Top of MATERIAL TO PROCESS

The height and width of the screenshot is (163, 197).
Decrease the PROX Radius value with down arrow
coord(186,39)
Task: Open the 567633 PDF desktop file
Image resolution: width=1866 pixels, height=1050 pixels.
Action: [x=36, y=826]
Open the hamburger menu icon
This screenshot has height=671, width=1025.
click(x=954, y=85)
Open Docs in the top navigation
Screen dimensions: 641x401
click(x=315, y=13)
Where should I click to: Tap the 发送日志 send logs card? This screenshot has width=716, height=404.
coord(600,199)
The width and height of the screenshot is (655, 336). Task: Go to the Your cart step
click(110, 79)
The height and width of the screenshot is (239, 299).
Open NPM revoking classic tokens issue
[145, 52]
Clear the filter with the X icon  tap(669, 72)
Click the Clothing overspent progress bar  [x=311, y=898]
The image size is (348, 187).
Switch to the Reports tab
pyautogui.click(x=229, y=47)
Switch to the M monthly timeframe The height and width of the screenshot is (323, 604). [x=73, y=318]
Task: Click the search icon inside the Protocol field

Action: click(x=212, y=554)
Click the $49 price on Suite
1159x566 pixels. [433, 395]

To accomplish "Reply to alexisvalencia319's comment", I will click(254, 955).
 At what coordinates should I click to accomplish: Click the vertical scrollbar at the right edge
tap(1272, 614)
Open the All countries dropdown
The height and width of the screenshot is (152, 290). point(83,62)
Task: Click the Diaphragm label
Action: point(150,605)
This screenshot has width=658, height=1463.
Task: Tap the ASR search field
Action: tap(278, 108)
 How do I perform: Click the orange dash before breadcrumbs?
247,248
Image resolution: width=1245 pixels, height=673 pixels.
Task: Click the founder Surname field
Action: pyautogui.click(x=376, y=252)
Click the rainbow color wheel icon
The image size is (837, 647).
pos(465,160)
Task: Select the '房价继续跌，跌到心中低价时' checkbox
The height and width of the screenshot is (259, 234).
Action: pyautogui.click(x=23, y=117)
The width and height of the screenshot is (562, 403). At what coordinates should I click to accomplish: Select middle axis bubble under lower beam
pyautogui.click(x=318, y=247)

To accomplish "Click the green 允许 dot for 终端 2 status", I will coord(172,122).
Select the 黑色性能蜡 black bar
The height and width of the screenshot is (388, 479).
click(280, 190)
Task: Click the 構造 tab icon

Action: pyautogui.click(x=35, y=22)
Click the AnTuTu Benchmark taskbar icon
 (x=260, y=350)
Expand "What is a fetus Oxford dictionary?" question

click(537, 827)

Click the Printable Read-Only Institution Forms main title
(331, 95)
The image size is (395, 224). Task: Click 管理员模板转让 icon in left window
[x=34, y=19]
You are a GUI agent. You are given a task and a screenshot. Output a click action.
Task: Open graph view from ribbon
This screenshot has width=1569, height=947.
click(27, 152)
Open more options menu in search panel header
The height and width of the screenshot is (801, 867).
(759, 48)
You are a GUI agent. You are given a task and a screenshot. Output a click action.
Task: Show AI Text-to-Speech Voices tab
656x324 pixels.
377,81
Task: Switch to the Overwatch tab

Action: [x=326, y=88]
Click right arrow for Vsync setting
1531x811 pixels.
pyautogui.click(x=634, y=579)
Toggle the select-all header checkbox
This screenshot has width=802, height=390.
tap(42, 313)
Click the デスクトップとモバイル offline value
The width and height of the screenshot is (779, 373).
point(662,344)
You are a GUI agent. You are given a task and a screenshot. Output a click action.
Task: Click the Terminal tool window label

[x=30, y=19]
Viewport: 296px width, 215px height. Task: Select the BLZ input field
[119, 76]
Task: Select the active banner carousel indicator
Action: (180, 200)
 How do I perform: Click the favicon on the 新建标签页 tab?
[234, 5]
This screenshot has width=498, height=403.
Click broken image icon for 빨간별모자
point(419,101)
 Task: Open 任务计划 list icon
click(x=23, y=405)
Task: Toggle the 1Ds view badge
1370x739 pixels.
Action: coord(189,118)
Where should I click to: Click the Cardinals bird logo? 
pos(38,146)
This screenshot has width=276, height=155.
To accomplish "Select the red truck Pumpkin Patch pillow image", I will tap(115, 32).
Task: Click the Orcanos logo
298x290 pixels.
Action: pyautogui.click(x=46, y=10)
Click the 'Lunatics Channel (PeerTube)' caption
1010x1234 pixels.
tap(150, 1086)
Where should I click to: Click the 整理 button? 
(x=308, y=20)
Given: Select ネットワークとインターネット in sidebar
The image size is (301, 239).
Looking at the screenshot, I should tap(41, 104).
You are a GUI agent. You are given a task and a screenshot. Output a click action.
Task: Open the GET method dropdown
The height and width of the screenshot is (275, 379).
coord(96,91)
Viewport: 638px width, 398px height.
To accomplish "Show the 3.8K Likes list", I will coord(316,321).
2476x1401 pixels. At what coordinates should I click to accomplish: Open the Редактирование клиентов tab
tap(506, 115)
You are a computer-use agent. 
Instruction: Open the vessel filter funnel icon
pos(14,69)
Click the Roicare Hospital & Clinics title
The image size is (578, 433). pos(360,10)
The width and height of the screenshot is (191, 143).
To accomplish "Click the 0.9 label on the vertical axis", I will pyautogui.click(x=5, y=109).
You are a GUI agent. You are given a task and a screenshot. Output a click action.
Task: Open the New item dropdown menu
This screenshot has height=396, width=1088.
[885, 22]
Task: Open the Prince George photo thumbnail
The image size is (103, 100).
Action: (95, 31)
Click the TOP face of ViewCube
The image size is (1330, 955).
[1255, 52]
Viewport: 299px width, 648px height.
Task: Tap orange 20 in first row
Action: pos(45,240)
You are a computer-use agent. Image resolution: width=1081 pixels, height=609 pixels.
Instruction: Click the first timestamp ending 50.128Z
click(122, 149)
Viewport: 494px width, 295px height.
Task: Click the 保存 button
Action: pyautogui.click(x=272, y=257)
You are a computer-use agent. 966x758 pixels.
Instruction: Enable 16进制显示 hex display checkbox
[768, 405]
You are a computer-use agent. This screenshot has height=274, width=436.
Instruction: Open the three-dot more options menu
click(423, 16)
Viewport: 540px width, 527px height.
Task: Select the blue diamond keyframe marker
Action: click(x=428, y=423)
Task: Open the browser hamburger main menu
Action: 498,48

Bottom of MATERIAL TO PROCESS

EXERCISE GOAL:
Every line from the line containing "How do I perform: Click the favicon" through the line containing "Task: Open the New item dropdown menu" in the records above must be retyped exactly. Leave out the rest.

YOUR RESPONSE:
 How do I perform: Click the favicon on the 新建标签页 tab?
[234, 5]
This screenshot has width=498, height=403.
Click broken image icon for 빨간별모자
point(419,101)
 Task: Open 任务计划 list icon
click(x=23, y=405)
Task: Toggle the 1Ds view badge
1370x739 pixels.
Action: coord(189,118)
Where should I click to: Click the Cardinals bird logo? 
pos(38,146)
This screenshot has width=276, height=155.
To accomplish "Select the red truck Pumpkin Patch pillow image", I will tap(115, 32).
Task: Click the Orcanos logo
298x290 pixels.
Action: pyautogui.click(x=46, y=10)
Click the 'Lunatics Channel (PeerTube)' caption
1010x1234 pixels.
tap(150, 1086)
Where should I click to: Click the 整理 button? 
(x=308, y=20)
Given: Select ネットワークとインターネット in sidebar
The image size is (301, 239).
Looking at the screenshot, I should tap(41, 104).
You are a GUI agent. You are given a task and a screenshot. Output a click action.
Task: Open the GET method dropdown
The height and width of the screenshot is (275, 379).
coord(96,91)
Viewport: 638px width, 398px height.
To accomplish "Show the 3.8K Likes list", I will coord(316,321).
2476x1401 pixels. At what coordinates should I click to accomplish: Open the Редактирование клиентов tab
tap(506, 115)
You are a computer-use agent. 
Instruction: Open the vessel filter funnel icon
pos(14,69)
Click the Roicare Hospital & Clinics title
The image size is (578, 433). pos(360,10)
The width and height of the screenshot is (191, 143).
To accomplish "Click the 0.9 label on the vertical axis", I will pyautogui.click(x=5, y=109).
You are a GUI agent. You are given a task and a screenshot. Output a click action.
Task: Open the New item dropdown menu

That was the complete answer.